White House spokesman Robert Gibbs said the president had taken "unprecedented" steps in a bipartisan effort to include Republicans in the legislative process. But Sen. John McCain remained highly critical, declaring the stimulus would create what he called "generational theft" — huge federal deficits for years to come.
McCain, who lost the presidential race to Obama, said the president had backtracked on promises of bipartisanship and was off to a bad start. "Let's start over now and sit down together," said McCain, who appeared with Gibbs on CNN's "State of the Union."
Republican Sen. Lindsay Graham put it more bluntly in an appearance on NBC's "Meet the Press": "If this is going to be bipartisanship, the country's screwed."
With the stimulus victory in hand, Obama moves Wednesday to Phoenix, where he was to outline plans for reversing the collapse of the housing market.
Late last summer, Americans began feeling the pinch of the recession and left the housing market in huge numbers. That coincided with a sharp increase defaults on home mortgages, a devastating combination that triggered the U.S. financial crisis. Lending froze as banks and investment houses realized they were holding trillions of dollars in bad assets.
Under an emergency $700 billion bailout program passed late last year, the Bush administration used half of those funds to forestall a financial collapse. But the flow of credit did not ease and use of the money was criticized because it was poorly administered and monitored.
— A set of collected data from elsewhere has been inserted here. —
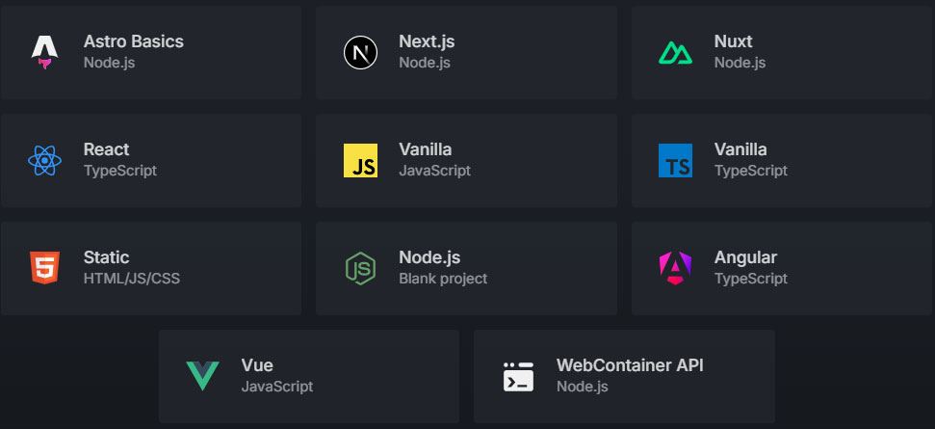Click the blue TS icon
Screen dimensions: 935x429
675,160
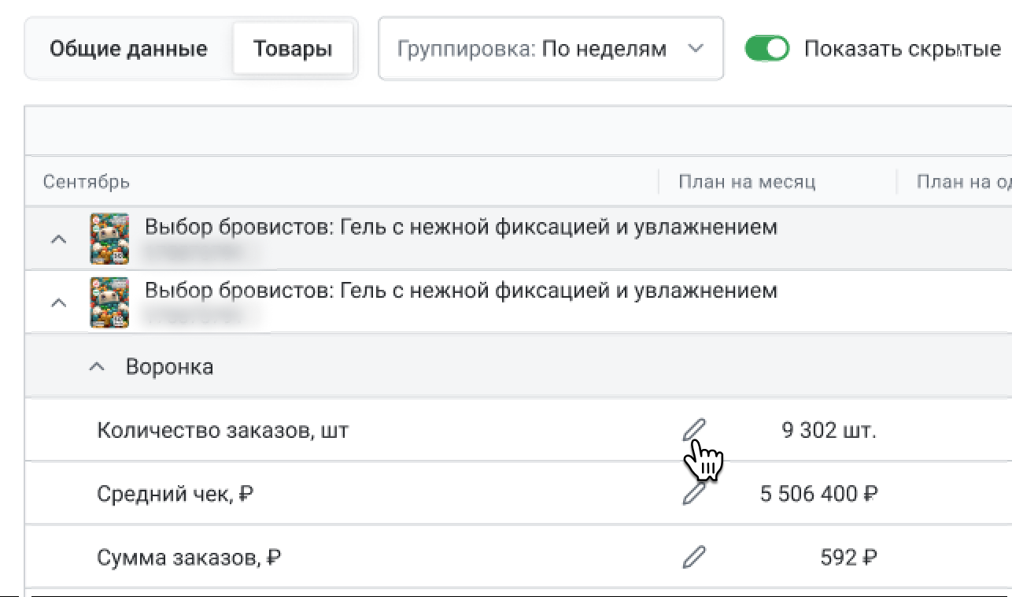1012x597 pixels.
Task: Select the 9 302 шт. plan value
Action: (x=829, y=431)
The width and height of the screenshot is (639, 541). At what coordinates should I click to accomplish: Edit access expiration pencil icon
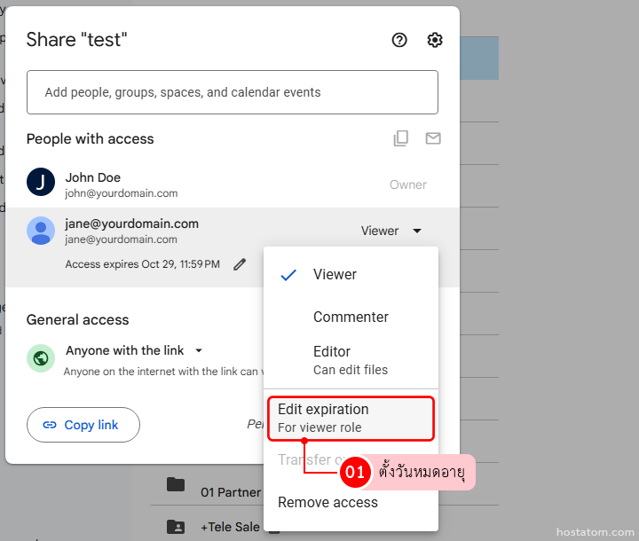coord(239,264)
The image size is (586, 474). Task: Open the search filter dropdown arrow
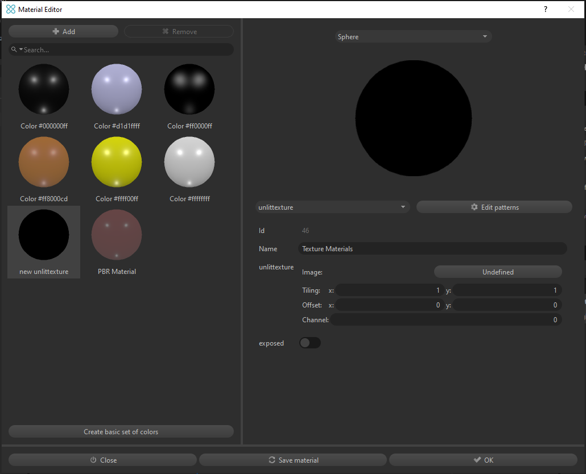click(21, 50)
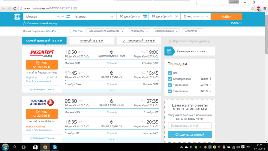The width and height of the screenshot is (268, 151).
Task: Reload the page in browser
Action: pyautogui.click(x=15, y=8)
Obama is now working to leverage the second portion of the bailout money into a program that could result in $2 trillion in government and private sector cash infusions to help banks and investment houses clear away "toxic" holdings and thereby spur lending.
As part of the next steps on the bailout, Obama was expected to introduce measures to help homeowners on the brink of foreclosure. Details have not been disclosed, but the nature of the crisis suggested mortgage loans would have to be revalued downward along with interest rates.
"We obviously have a major problem; problems with foreclosure, problems with people living on the edge and problems with home values around the country just plummeting, which is affecting family, family finances everywhere," Axelrod told NBC. "We want to do something that will address all of those things."
On another major crisis facing the administration, Axelrod said that any plan to shore up the auto industry will require sacrifice by all involved, from auto workers and industry executives to shareholders and creditors.
His statement came just before negotiations about such concessions were set to resume Sunday between General Motors Corp. and the United Auto Workers, according to a person briefed on the talks. Bargaining had broken off Friday night in a dispute over payments into a union-run trust fund that will take on retiree health care costs next year.
GM and Chrysler LLC are expected to submit plans to the government by Tuesday, the deadline for showing how they can repay billions in loans and become viable in spite of a drop in auto sales not seen for a generation.
"We need an auto industry in this country. There are millions of lives, livelihoods that depend on it," Axelrod said on NBC. "We have a real interest in seeing the auto industry survive, but it's going to require a major restructuring of the auto industry."